Overall Winner Declaration

Winner

In the Numbers Freaks Corner, the TEVERUN BLADE MINI PRO scores 7 points against the APOLLO Explore 20's 3. In the Author's Category Battle, the TEVERUN BLADE MINI PRO gets 31 ✅ versus 20 ✅ for APOLLO Explore 20 (with a few ties sprinkled in).

Totals: TEVERUN BLADE MINI PRO scores 38, APOLLO Explore 20 scores 23.

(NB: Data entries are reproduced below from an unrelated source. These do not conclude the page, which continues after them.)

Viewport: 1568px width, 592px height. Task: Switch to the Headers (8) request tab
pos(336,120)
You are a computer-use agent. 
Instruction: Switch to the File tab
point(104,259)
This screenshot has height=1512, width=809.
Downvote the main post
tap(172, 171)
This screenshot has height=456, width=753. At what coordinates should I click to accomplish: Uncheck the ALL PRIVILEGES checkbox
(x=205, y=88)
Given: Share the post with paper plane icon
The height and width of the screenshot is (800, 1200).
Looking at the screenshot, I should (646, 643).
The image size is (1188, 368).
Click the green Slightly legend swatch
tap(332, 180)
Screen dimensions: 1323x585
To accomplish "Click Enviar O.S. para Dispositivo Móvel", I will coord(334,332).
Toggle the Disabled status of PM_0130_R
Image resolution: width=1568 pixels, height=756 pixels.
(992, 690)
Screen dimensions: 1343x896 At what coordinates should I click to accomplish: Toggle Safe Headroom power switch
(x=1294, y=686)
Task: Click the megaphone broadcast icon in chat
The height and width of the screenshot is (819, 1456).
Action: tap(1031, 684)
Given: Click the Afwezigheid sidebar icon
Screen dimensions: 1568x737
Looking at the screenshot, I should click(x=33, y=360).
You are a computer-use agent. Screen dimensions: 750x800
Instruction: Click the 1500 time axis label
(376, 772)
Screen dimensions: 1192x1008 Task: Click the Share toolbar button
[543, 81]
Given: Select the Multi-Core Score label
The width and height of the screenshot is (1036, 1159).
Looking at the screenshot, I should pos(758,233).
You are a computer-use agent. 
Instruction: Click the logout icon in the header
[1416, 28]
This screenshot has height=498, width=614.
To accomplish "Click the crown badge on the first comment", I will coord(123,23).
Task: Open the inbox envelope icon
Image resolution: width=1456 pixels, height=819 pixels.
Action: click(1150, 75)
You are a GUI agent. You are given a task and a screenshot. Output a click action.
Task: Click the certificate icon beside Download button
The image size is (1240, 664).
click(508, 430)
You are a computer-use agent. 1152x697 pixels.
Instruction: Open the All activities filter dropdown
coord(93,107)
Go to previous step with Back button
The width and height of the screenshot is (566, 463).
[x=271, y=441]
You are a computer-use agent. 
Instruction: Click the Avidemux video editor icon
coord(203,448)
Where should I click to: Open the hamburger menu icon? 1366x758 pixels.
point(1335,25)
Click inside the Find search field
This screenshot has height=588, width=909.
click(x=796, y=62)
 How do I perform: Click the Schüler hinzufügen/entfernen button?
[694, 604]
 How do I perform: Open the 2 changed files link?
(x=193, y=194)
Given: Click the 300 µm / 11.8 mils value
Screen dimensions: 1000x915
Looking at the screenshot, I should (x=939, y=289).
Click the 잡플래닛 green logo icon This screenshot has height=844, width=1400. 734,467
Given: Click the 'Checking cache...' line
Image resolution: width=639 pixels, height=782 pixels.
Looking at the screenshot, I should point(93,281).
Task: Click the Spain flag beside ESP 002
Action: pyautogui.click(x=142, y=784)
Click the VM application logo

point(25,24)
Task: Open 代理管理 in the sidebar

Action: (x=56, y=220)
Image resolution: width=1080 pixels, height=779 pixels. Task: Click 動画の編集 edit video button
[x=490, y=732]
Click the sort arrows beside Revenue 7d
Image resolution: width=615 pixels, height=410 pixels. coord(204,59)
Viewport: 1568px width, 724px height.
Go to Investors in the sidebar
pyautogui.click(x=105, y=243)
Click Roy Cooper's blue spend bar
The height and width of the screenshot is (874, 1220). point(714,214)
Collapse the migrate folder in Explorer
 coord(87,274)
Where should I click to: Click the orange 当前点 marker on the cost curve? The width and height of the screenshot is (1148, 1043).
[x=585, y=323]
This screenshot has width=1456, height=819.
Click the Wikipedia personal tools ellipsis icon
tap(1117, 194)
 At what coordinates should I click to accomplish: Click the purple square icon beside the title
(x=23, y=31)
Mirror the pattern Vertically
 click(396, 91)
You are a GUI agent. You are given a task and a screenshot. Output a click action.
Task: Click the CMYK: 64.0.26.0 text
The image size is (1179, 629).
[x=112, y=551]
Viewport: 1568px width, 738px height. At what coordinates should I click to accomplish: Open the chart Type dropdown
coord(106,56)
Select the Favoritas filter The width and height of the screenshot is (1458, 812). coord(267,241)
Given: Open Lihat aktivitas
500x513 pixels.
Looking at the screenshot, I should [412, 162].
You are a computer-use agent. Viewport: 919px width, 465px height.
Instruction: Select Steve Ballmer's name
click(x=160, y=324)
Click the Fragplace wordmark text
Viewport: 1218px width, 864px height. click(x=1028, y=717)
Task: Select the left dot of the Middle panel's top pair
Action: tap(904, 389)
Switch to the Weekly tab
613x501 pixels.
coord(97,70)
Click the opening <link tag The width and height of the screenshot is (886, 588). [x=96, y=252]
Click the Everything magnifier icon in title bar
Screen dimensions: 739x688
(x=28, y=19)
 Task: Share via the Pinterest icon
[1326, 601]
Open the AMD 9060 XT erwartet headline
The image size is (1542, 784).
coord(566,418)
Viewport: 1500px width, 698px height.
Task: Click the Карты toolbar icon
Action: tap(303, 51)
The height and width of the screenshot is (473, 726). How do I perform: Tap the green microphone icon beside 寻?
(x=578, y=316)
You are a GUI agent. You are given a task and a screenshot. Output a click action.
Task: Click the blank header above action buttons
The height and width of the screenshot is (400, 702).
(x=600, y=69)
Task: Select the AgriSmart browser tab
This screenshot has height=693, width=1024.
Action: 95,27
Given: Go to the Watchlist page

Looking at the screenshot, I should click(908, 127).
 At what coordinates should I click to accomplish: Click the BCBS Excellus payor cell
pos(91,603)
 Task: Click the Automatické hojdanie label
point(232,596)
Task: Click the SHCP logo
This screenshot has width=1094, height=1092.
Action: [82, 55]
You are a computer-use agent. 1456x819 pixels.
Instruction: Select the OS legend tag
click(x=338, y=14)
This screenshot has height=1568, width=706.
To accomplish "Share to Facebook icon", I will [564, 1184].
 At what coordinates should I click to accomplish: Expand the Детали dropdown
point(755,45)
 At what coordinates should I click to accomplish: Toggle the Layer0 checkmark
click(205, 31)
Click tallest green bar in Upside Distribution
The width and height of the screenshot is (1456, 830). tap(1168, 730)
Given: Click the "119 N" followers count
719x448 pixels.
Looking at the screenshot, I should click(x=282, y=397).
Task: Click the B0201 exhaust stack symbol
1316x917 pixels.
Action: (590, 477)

Based on the scoring, the TEVERUN BLADE MINI PRO is our overall winner. When you add it all up - the way it pulls, the way it keeps pulling, and how far it will take you before begging for a wall socket - the Teverun Blade Mini Pro just feels like the more complete machine. It's the scooter you grow into, not out of, and it hits that rare sweet spot where weekday practicality and weekend mischief share the same deck. The Apollo Explore 2.0 is a genuinely likeable commuter with real strengths in comfort and low-stress ownership, but it never quite escapes the shadow of what it could have been with a bit more firepower. If you want your daily ride to feel special every time you thumb the throttle, the Teverun is the one that will keep you looking for longer routes home.

That's our verdict when we try to stay objective – but hey, riding is mostly about emotions anyway, so pick the one that will make you look forward to your commute every single day.